Канако спрашивает: "Как тебя зовут?"
Я помню это, думает Дзюри. Многих людей зовут Канако.
Она пишет: "Котори".
*
Я думала, мне уже все равно, что ты молчишь, в конце концов, ты не единственный прекрасный человек в моей жизни и уж конечно не последний, у меня, пока я пыталась отвлечься от тебя, получилось наладить общение с людьми, которыми я давно восхищалась, но нет, это никак не работает. Весь день ощущение, что внутренности не просто переворачиваются, а разбегаются в разные стороны.
Так глупо писать тебе, если ты уже все решила. Так унизительно даже испытывать эти чувства.
На курсах проходили сегодня сложные дополнения после глаголов желания, все эти трагические I want you to stay, I want her to phone me и прочее; к концу занятия хотелось уже закричать и сломать что-то. Я в отчаянии. Я хотела бы никогда в жизни тебя не видеть.

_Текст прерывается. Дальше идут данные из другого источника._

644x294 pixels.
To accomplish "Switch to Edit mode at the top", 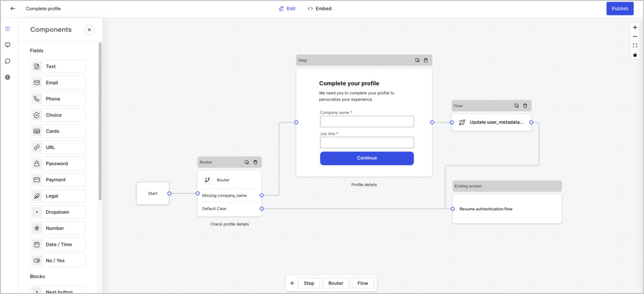I will pyautogui.click(x=287, y=8).
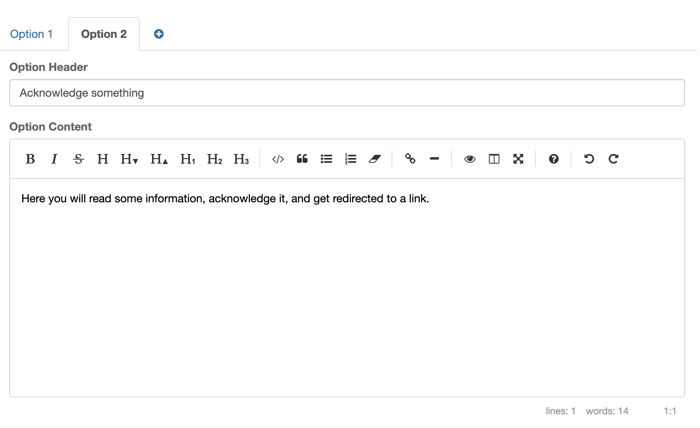Click the Option Header text field
The image size is (700, 428).
[x=347, y=93]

Но с кем бы я ни общалась сейчас, с кем бы ни знакомилась - неважно, насколько они прекрасны или податливы, я все равно чувствую, что это не те люди. Целый город не тех людей. Это так невыносимо, что даже смешно.
*
Канако спрашивает обо всех привычках воображаемой Хины, и Дзюри, чтобы ответить, подолгу сидит над журналами. Воображаемая Хина умеет, кажется, делать все, она мила, обаятельна, она придумывает смешные прозвища учителям, придумывает тайные знаки для школьных девчачьих обществ (Дзюри слышит от кого-то, что нужно покрасить ногти розовым лаком – то ли через один, то ли только мизинец, - и она пишет Хине… Канако, что нужно красить мизинец, ей все сложнее называть Канако по имени даже мысленно, она использует то имя, которое дала сама), она ходит в караоке и поет там громче и забавнее всех. Дзюри думает, пользуется ли Канако всеми этими советами. Скорее всего, да. Понимает ли Канако, что это именно советы. Скорее всего, да. Канако ни разу не спрашивает, почему "Котори" столько знает о своей подруге и зачем "Котори" все это рассказывает ей.
Зато об этом спрашивает учитель Тамура. Дзюри все-таки пишет эссе, и учитель Тамура читает его серьезно и медленно; потом, отложив листы сочинения на край стола, он говорит: "Я только не понимаю, зачем Котори делает это".
И Дзюри пожимает плечами: "Кто знает?"
*
- С кем ты все время переписываешься? – спрашивает мама.
Дзюри смеется:
- Да так, подружки из школы.
- Пригласи их как-нибудь к нам домой, - предлагает мама.
Дзюри жарко краснеет:
- Да нет, когда… Я думаю, они не придут… Ну…
Мама спрашивает:
- А хочешь встретиться с моими друзьями?
Дзюри улыбается и пожимает плечами. На самом деле она, конечно, не хочет. Телефон пищит, и она хочет поскорее прочитать смс.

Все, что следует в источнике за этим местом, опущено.